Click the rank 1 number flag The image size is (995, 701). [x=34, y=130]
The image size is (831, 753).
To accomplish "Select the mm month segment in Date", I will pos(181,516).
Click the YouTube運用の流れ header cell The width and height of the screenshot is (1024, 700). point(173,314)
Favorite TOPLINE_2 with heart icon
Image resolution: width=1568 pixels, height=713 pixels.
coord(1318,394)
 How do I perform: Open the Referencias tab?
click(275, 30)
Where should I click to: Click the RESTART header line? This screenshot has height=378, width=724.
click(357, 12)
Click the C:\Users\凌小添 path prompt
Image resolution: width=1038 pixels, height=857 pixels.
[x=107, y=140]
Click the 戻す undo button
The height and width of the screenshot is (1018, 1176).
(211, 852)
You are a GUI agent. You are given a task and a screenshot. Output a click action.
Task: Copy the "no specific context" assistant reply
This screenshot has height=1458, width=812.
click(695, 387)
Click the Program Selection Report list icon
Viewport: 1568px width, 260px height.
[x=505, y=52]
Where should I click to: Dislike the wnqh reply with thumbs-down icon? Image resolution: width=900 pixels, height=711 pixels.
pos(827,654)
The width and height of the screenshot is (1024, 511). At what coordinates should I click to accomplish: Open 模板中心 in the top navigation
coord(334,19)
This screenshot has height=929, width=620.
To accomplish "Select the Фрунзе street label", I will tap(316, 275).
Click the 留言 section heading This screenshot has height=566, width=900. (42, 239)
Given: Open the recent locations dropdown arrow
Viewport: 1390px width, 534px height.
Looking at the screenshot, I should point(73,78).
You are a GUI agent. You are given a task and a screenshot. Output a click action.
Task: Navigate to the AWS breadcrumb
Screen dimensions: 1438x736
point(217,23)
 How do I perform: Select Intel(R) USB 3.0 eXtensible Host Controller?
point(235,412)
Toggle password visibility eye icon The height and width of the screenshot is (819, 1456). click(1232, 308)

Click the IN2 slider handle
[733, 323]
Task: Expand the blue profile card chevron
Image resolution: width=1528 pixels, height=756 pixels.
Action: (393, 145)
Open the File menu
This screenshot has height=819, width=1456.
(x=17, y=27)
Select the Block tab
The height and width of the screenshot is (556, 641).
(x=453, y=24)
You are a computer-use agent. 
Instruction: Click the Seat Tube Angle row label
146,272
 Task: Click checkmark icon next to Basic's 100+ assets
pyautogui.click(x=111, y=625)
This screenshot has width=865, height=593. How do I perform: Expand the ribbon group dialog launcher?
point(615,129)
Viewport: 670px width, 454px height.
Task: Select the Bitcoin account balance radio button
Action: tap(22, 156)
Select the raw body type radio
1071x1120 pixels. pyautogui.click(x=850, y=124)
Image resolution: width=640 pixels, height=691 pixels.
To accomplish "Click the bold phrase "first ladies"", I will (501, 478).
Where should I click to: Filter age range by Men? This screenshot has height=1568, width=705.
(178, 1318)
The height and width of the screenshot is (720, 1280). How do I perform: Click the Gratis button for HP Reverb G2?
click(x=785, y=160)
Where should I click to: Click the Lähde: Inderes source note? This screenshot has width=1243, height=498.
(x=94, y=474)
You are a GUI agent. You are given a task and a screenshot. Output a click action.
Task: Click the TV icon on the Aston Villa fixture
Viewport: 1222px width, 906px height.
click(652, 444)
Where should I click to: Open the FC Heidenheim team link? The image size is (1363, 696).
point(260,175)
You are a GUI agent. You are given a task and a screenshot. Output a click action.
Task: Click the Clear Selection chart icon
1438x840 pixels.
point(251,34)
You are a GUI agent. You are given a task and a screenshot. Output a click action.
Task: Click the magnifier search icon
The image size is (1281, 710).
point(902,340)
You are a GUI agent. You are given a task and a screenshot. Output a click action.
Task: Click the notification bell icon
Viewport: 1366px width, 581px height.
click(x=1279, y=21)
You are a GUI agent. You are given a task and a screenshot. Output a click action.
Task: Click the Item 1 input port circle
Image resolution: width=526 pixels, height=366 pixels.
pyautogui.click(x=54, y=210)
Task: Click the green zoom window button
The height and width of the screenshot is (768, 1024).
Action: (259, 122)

══════

> [Required work] Nothing in the records may be left out; transcribe all of them exactly.

> [Answer box]
Click the rank 1 number flag The image size is (995, 701). [x=34, y=130]
The image size is (831, 753).
To accomplish "Select the mm month segment in Date", I will pos(181,516).
Click the YouTube運用の流れ header cell The width and height of the screenshot is (1024, 700). point(173,314)
Favorite TOPLINE_2 with heart icon
Image resolution: width=1568 pixels, height=713 pixels.
coord(1318,394)
 How do I perform: Open the Referencias tab?
click(275, 30)
Where should I click to: Click the RESTART header line? This screenshot has height=378, width=724.
click(357, 12)
Click the C:\Users\凌小添 path prompt
Image resolution: width=1038 pixels, height=857 pixels.
[x=107, y=140]
Click the 戻す undo button
The height and width of the screenshot is (1018, 1176).
(211, 852)
You are a GUI agent. You are given a task and a screenshot. Output a click action.
Task: Copy the "no specific context" assistant reply
This screenshot has height=1458, width=812.
click(695, 387)
Click the Program Selection Report list icon
Viewport: 1568px width, 260px height.
[x=505, y=52]
Where should I click to: Dislike the wnqh reply with thumbs-down icon? Image resolution: width=900 pixels, height=711 pixels.
pos(827,654)
The width and height of the screenshot is (1024, 511). At what coordinates should I click to accomplish: Open 模板中心 in the top navigation
coord(334,19)
This screenshot has height=929, width=620.
To accomplish "Select the Фрунзе street label", I will tap(316, 275).
Click the 留言 section heading This screenshot has height=566, width=900. (42, 239)
Given: Open the recent locations dropdown arrow
Viewport: 1390px width, 534px height.
Looking at the screenshot, I should point(73,78).
You are a GUI agent. You are given a task and a screenshot. Output a click action.
Task: Navigate to the AWS breadcrumb
Screen dimensions: 1438x736
point(217,23)
 How do I perform: Select Intel(R) USB 3.0 eXtensible Host Controller?
point(235,412)
Toggle password visibility eye icon The height and width of the screenshot is (819, 1456). click(1232, 308)

Click the IN2 slider handle
[733, 323]
Task: Expand the blue profile card chevron
Image resolution: width=1528 pixels, height=756 pixels.
Action: (393, 145)
Open the File menu
This screenshot has height=819, width=1456.
(x=17, y=27)
Select the Block tab
The height and width of the screenshot is (556, 641).
(x=453, y=24)
You are a computer-use agent. 
Instruction: Click the Seat Tube Angle row label
146,272
 Task: Click checkmark icon next to Basic's 100+ assets
pyautogui.click(x=111, y=625)
This screenshot has width=865, height=593. How do I perform: Expand the ribbon group dialog launcher?
point(615,129)
Viewport: 670px width, 454px height.
Task: Select the Bitcoin account balance radio button
Action: tap(22, 156)
Select the raw body type radio
1071x1120 pixels. pyautogui.click(x=850, y=124)
Image resolution: width=640 pixels, height=691 pixels.
To accomplish "Click the bold phrase "first ladies"", I will (501, 478).
Where should I click to: Filter age range by Men? This screenshot has height=1568, width=705.
(178, 1318)
The height and width of the screenshot is (720, 1280). How do I perform: Click the Gratis button for HP Reverb G2?
click(x=785, y=160)
Where should I click to: Click the Lähde: Inderes source note? This screenshot has width=1243, height=498.
(x=94, y=474)
You are a GUI agent. You are given a task and a screenshot. Output a click action.
Task: Click the TV icon on the Aston Villa fixture
Viewport: 1222px width, 906px height.
click(652, 444)
Where should I click to: Open the FC Heidenheim team link? The image size is (1363, 696).
point(260,175)
You are a GUI agent. You are given a task and a screenshot. Output a click action.
Task: Click the Clear Selection chart icon
1438x840 pixels.
point(251,34)
You are a GUI agent. You are given a task and a screenshot. Output a click action.
Task: Click the magnifier search icon
The image size is (1281, 710).
point(902,340)
You are a GUI agent. You are given a task and a screenshot. Output a click action.
Task: Click the notification bell icon
Viewport: 1366px width, 581px height.
click(x=1279, y=21)
You are a GUI agent. You are given a task and a screenshot. Output a click action.
Task: Click the Item 1 input port circle
Image resolution: width=526 pixels, height=366 pixels.
pyautogui.click(x=54, y=210)
Task: Click the green zoom window button
The height and width of the screenshot is (768, 1024).
Action: (259, 122)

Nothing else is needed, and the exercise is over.